Researchers report two new approaches to producing three-dimensional (3-D) images using X-rays that could improve disease-screening, study of very fast processes and enable analysis of the properties of materials and structural information of opaque objects with unprecedented detail.

The researchers describe their approaches to 3-D imaging with X-rays in two papers in Optica, The Optical Society’s journal for high-impact research. One method might reduce X-ray doses needed in some types of preventative medical imaging, such as breast-cancer screening. The other method might allow 3-D imaging of delicate biological samples or the study of very fast processes, such as the types of interactions that occur during space-debris impacts, to speed development of more durable materials.

Because of their high energy and short wavelength, X-rays can pass through materials that visible light cannot. Although it is possible to obtain 3-D X-ray images, current approaches are limited in application because they require prolonged exposures to damaging X-rays.

In humans, too much radiation from medical X-ray imaging can increase cancer risk, which limits how often they can be screened with 3-D mammography and other 3-D X-ray technologies. Very high-energy X-rays used to study the detailed make-up of materials and biological samples often cannot be used because the samples would be destroyed after one exposure.

3-D ghost tomography with X-rays

Researchers led by Andrew Kingston of the Australian National University together with a team at the European Synchrotron Radiation Facility (ESRF) in France have demonstrated for the first time that the unconventional imaging approach known as ghost imaging can be used to obtain 3-D X-ray images of the interior of objects opaque to visible light.

“Because of the potential for significantly lower doses of X-rays with 3-D ghost imaging, this approach could revolutionize medical imaging by making X-ray screening for early signs of disease much cheaper, more readily available and able to be undertaken much more often,” said the paper’s senior author, David Paganin, from Monash University, Australia. “This would greatly improve early detection of diseases including cancers.”


Ghost imaging works by correlating two beams—in this case, X-ray beams—that do not individually carry any meaningful information about the object.
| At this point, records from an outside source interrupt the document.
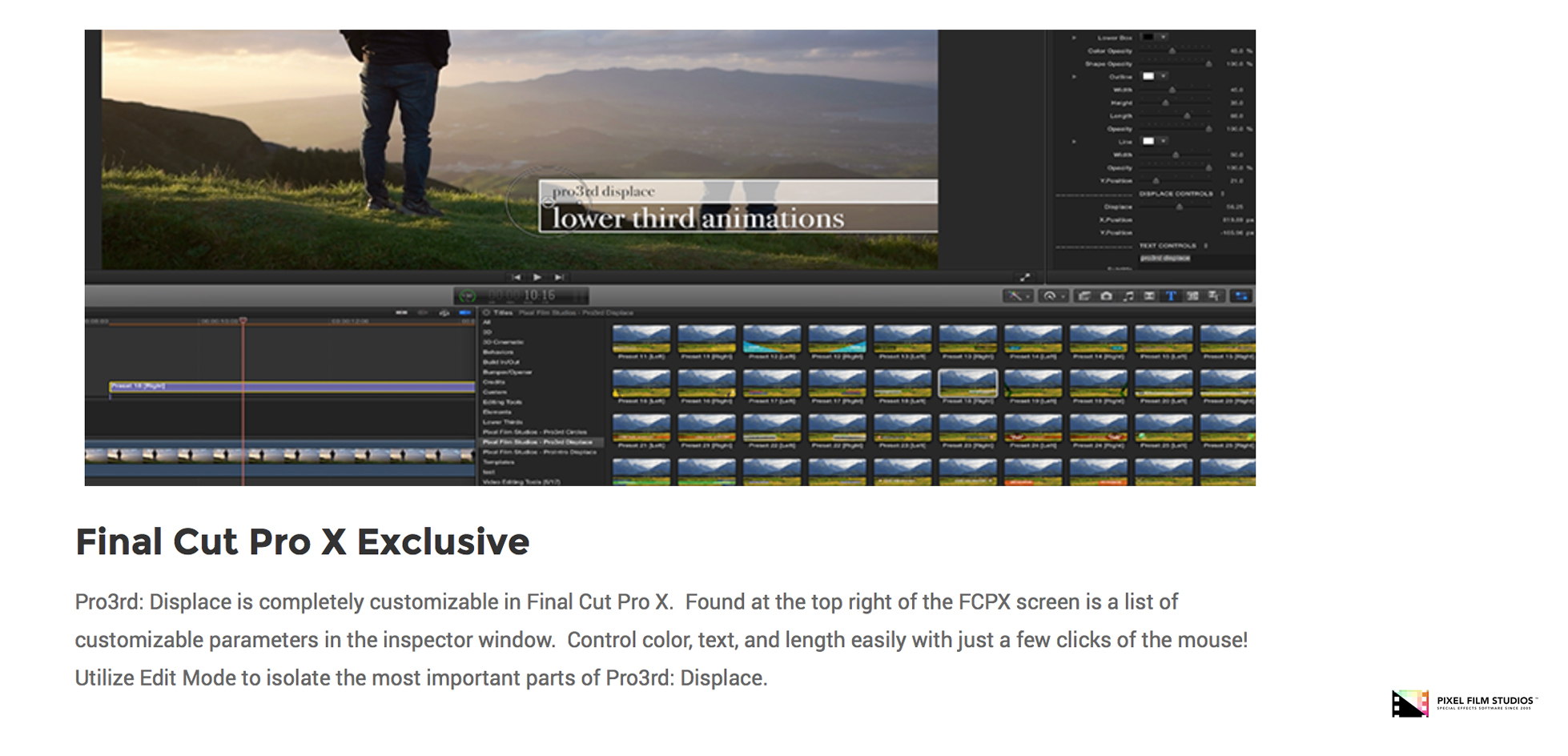Screen dimensions: 1568x756
Task: Click the Displace slider handle
Action: tap(1179, 207)
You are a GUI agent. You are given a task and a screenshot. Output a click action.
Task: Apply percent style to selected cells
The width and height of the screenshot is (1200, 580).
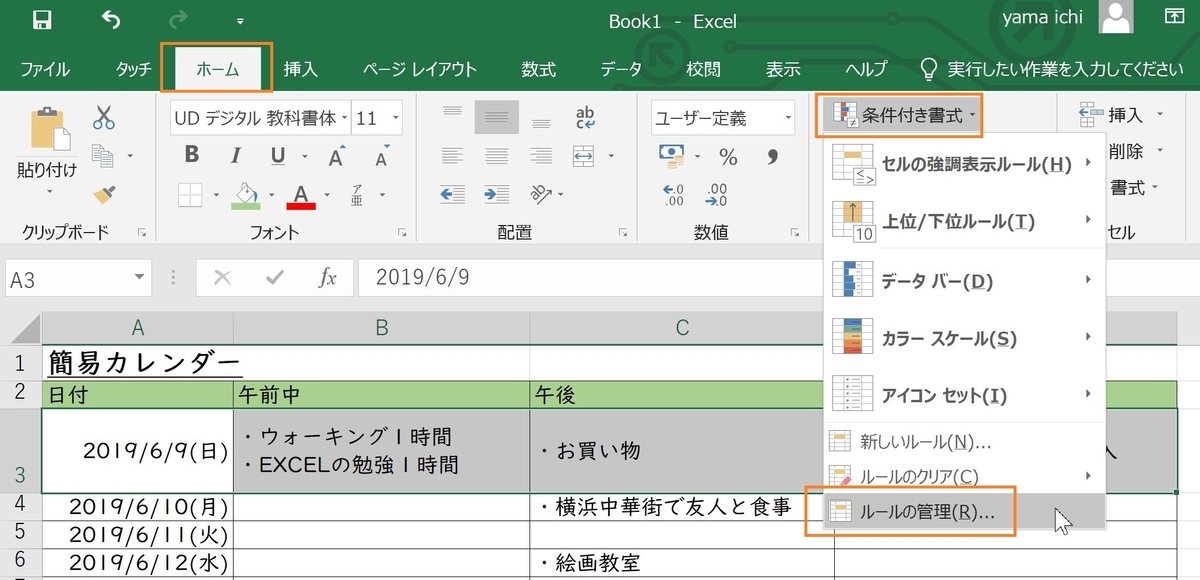point(727,155)
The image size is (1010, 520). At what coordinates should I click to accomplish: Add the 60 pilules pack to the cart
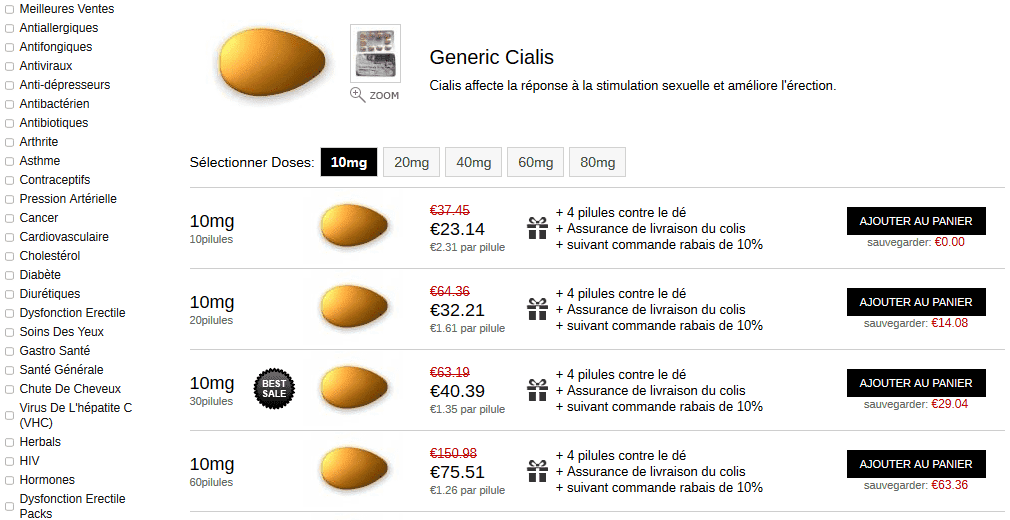click(916, 464)
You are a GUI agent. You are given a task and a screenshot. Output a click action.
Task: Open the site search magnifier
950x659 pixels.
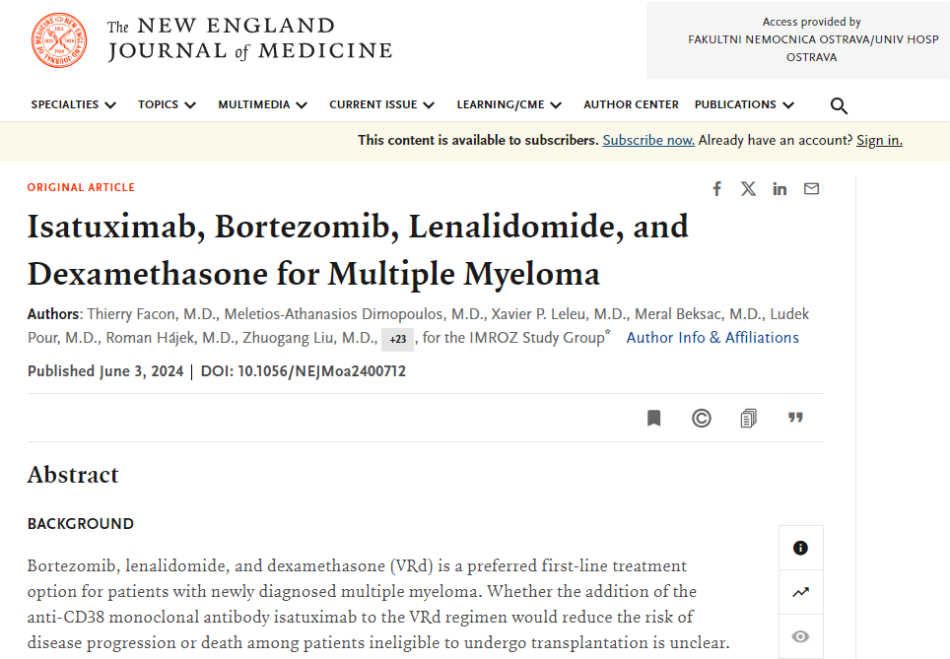[838, 105]
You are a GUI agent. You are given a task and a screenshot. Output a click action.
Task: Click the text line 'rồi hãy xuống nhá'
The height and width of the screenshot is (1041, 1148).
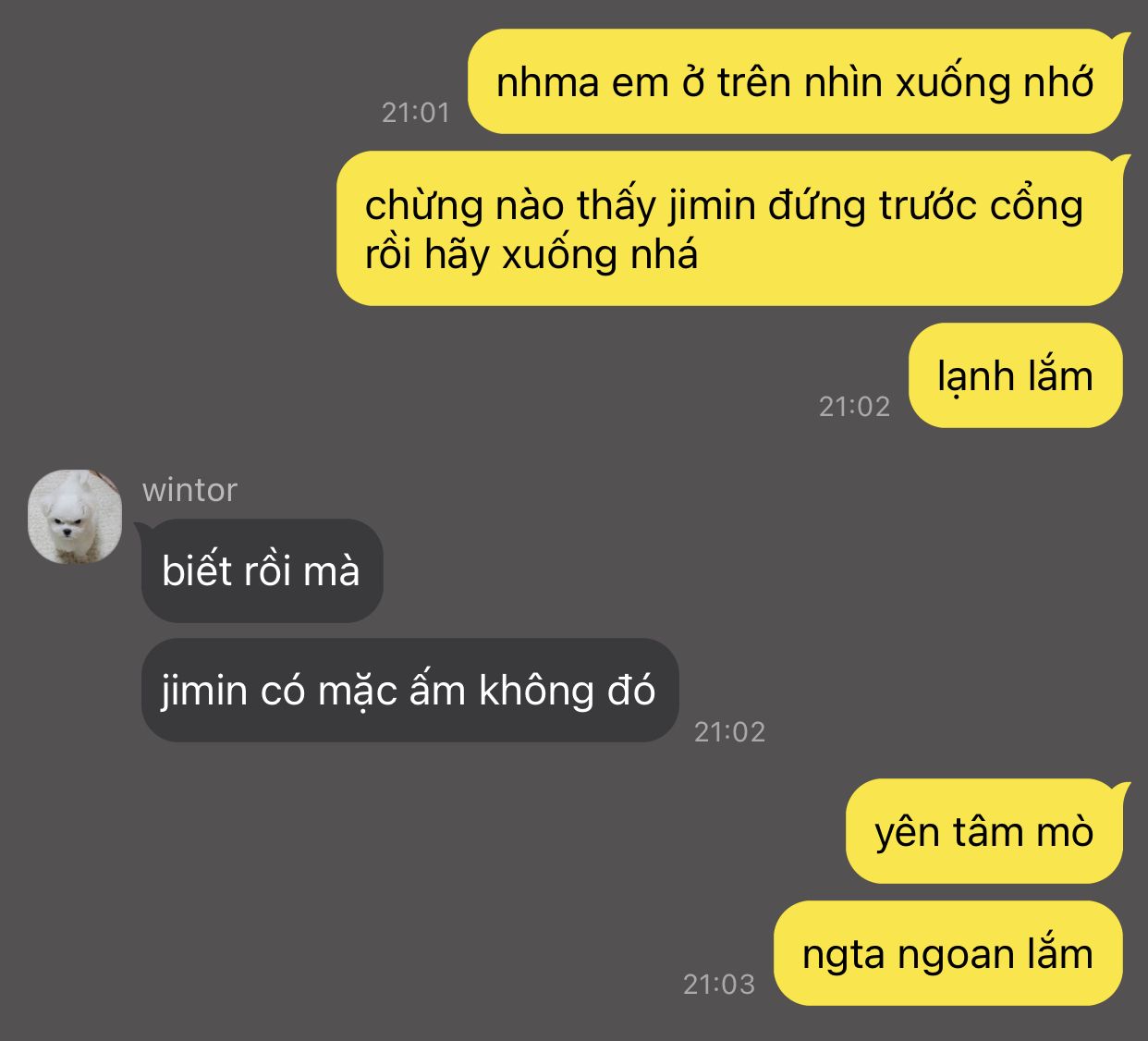pyautogui.click(x=531, y=254)
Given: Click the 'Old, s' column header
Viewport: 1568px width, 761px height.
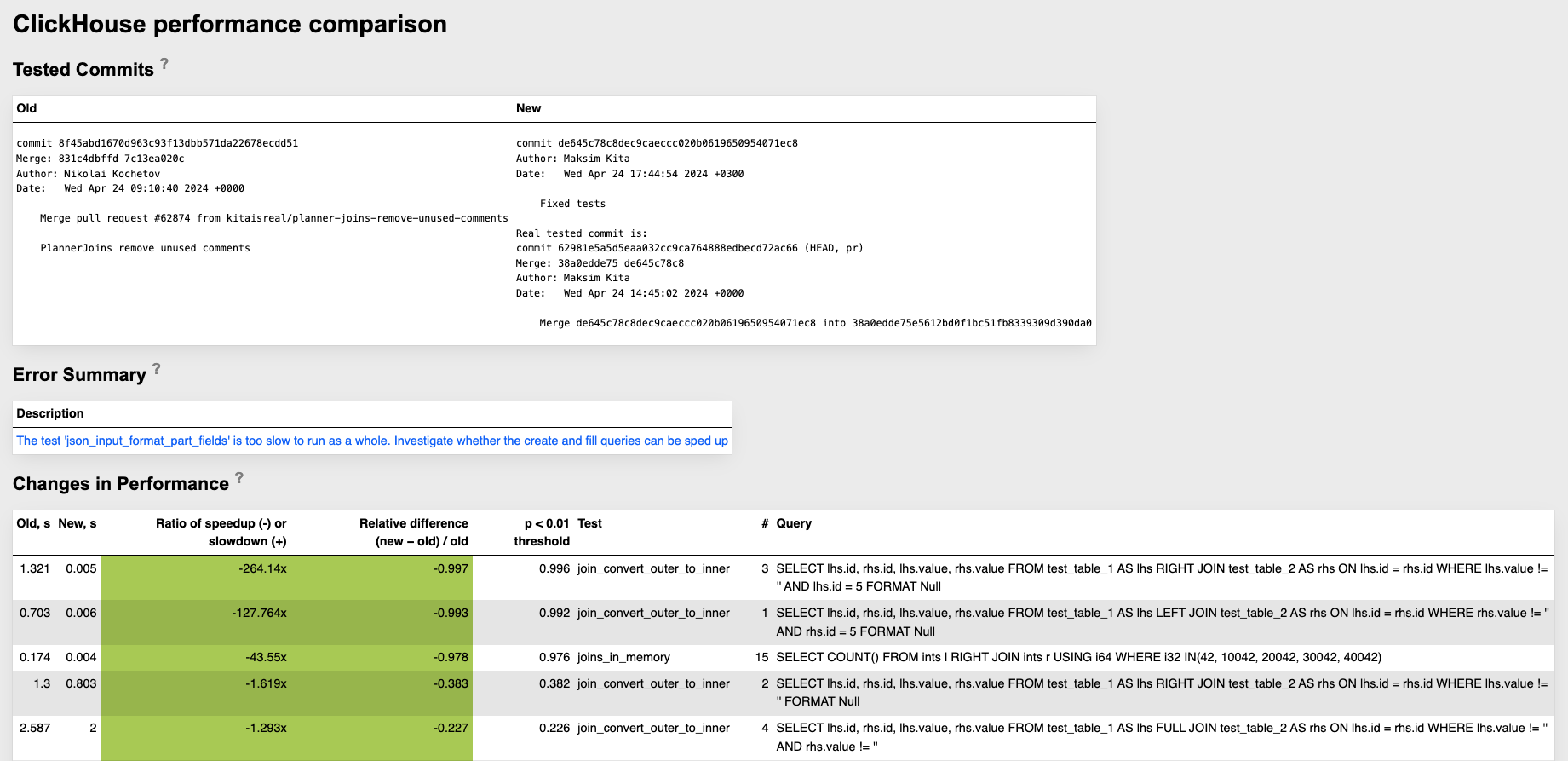Looking at the screenshot, I should click(33, 523).
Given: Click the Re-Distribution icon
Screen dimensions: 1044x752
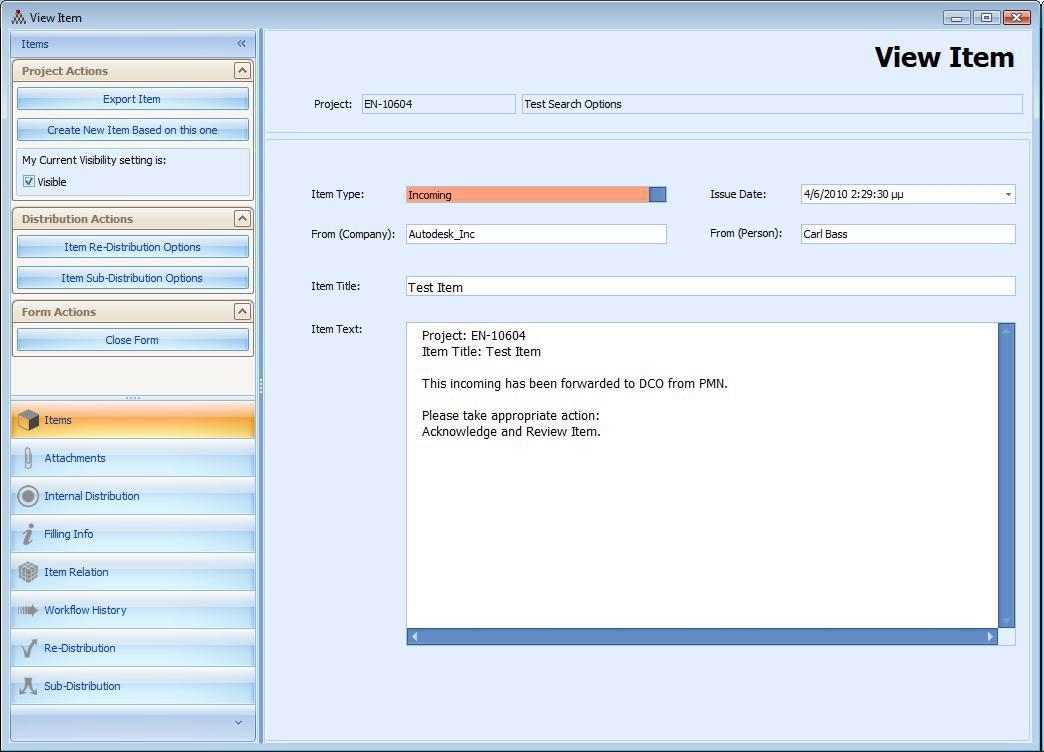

One beam encodes a random pattern that acts as a reference and never directly probes the sample. The other beam passes through the sample.

The researchers created random X-ray patterns by shining a bright beam of X-ray light through a metal foam, which is like a sponge made of metal. They took a 2-D image of this random beam, and then passed a very weak copy of it through the sample. A large-area single-pixel detector captured X-rays that passed through the sample. The process was repeated for multiple illuminating patterns and sample-object orientations to construct a 3-D tomographic image of the object’s internal structure.

As a proof-of-concept experiment, the researchers carried out ghost X-ray tomography on an aluminum cylinder with a diameter of 5.6 millimeters and containing two holes of less than 2.0 millimeters diameter. They were able to produce 3-D images with 1.4 million “voxels”—a term for 3-D pixels—with a resolution, or voxel side-length, of 48 millionths of a meter.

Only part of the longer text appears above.